The two plastic surgeons in question, Doctors Frank Gerow and Thomas Cronin, had developed a silicone breast implant after Gerow had a eureka moment when squeezing a plastic transfusion bag full of blood and thought it resembled a woman’s breast in terms of softness and malleability. At the same time, Dr Cronin had learnt that there was a manufacturing company, the Dow Corning Corp, that had developed a new product that could be produced at a variety of densities and could be liquid or solid.

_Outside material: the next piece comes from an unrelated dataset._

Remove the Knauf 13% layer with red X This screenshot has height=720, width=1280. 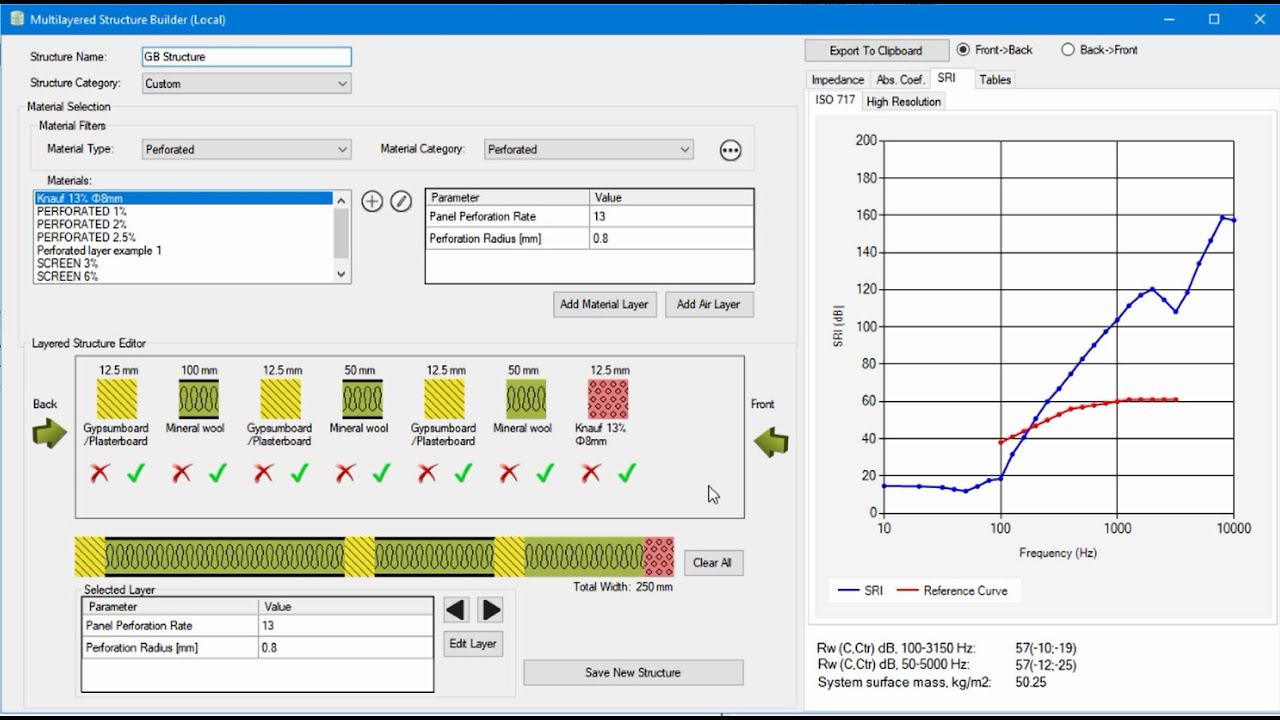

A prototype was developed that was first inserted into a dog and then into Timmie Lindsey, heralding one of the most important developments in Cosmetic Surgery. Breast augmentation with implants is the number one Cosmetic Surgical procedure in the UK and it’s thought that between 5 and 10 million women worldwide have undergone the procedure.
Silicone versus saline
Coming fast on the heels of the Cronin-Gerow silicone implant was the development of a saline implant that was launched in 1964. As with the silicone implants it has a silicone shell, but is filled with saline solution. They also have the option of being implanted empty and then filled when in situ which has the benefit of much smaller incisions.
In 1992, the FDA in America stopped the sale of silicone implants because of safety concerns, meaning saline implants were used far more in the US, but since 2006 certain silicone brands have been approved for use in the US.

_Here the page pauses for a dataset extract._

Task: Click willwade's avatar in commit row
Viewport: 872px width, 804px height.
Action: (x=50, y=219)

In the UK both saline and silicone implants have always been available, but you’ll find saline implants are now used much less often that silicone implants. They have a much higher rate of leakage that can cause the implants to deflate over time. They are also more likely to produce a rippling or wrinkling effect that is noticeable to the eye, whereas the more viscous silicone filling of silicone implants mimics natural breast tissue much better.
I only use the leading implant brands for breast augmentation surgery. There are a wide range of different shapes, sizes and projections to choose from but, most importantly, their safety and quality is monitored and audited regularly, allowing early detection of any possible problem and providing maximum confidence for my patients and for myself.